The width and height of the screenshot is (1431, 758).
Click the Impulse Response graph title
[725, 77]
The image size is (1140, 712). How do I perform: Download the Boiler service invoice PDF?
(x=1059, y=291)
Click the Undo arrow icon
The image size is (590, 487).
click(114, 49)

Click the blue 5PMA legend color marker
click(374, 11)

==

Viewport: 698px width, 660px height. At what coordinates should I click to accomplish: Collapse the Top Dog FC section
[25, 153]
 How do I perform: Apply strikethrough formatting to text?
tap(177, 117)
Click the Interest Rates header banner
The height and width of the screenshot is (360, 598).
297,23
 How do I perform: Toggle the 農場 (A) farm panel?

==

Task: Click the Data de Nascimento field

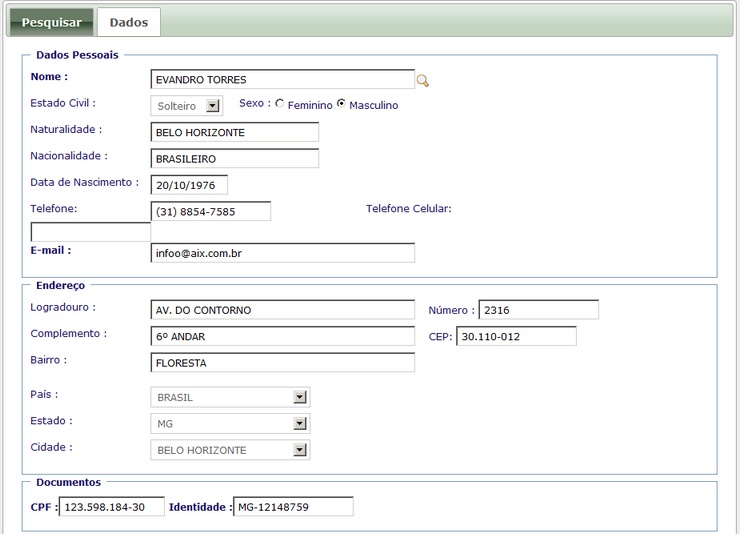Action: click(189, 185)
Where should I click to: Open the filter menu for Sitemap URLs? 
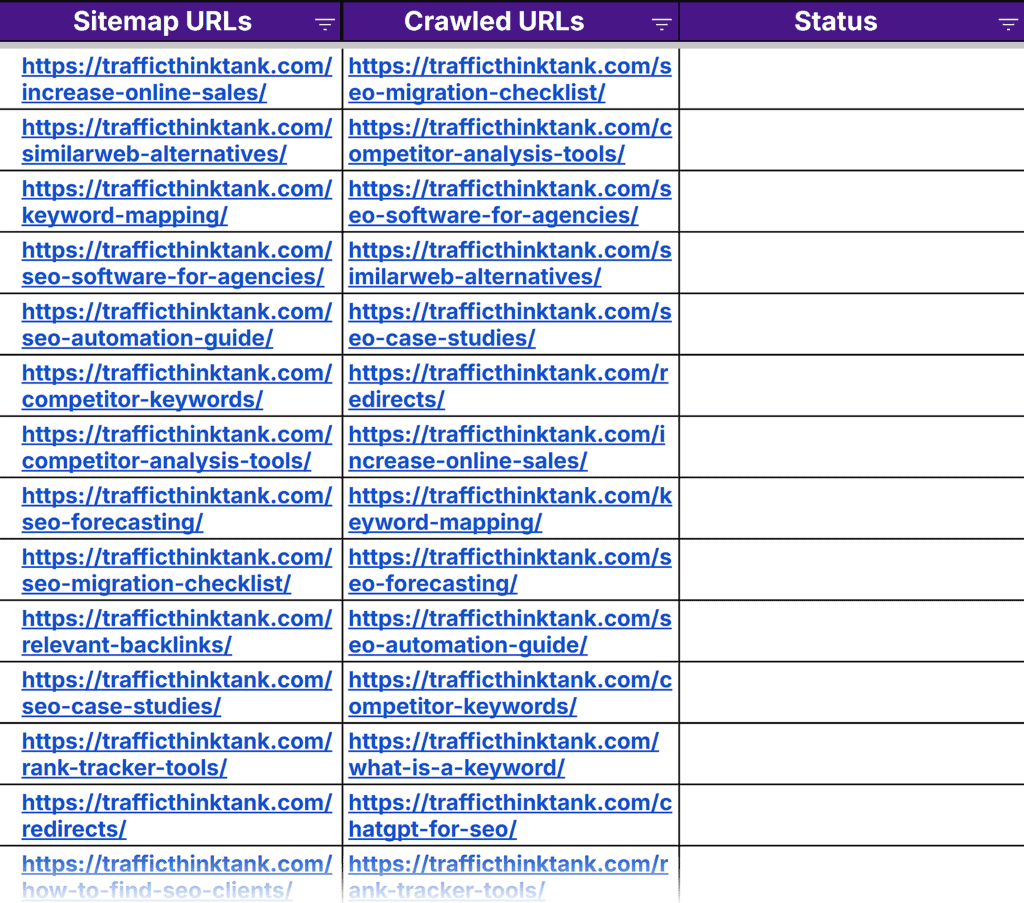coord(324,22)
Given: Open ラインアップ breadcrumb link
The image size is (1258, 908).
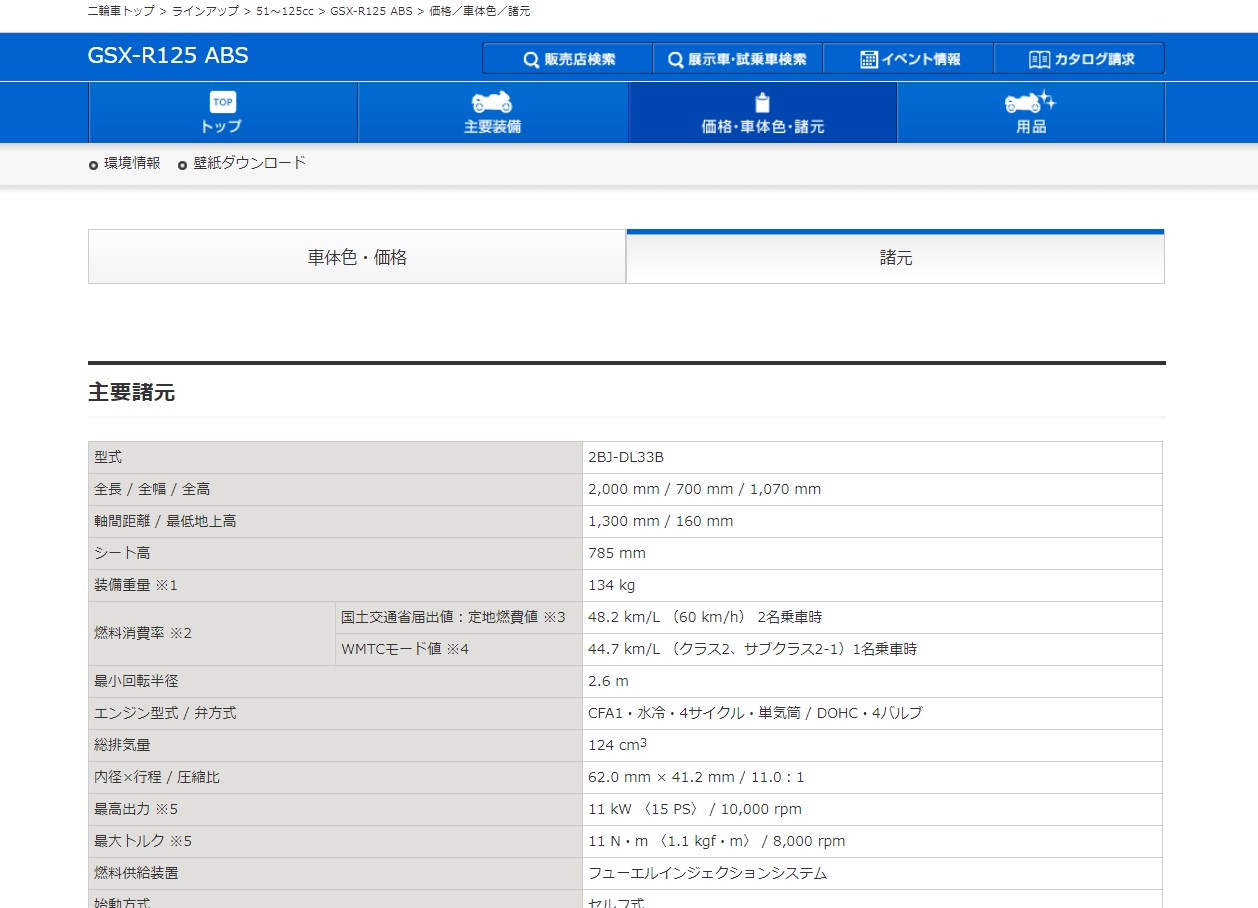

▸ **WHAT IS REQUIRED**
Go to the line in the material above that contains "How do I perform: Apply" and copy exactly from there through the line that contains "How do I perform: Toggle", stopping after it.

▸ **ANSWER FOR THIS EXERCISE**
 How do I perform: Apply strikethrough formatting to text?
tap(177, 117)
Click the Interest Rates header banner
The height and width of the screenshot is (360, 598).
297,23
 How do I perform: Toggle the 農場 (A) farm panel?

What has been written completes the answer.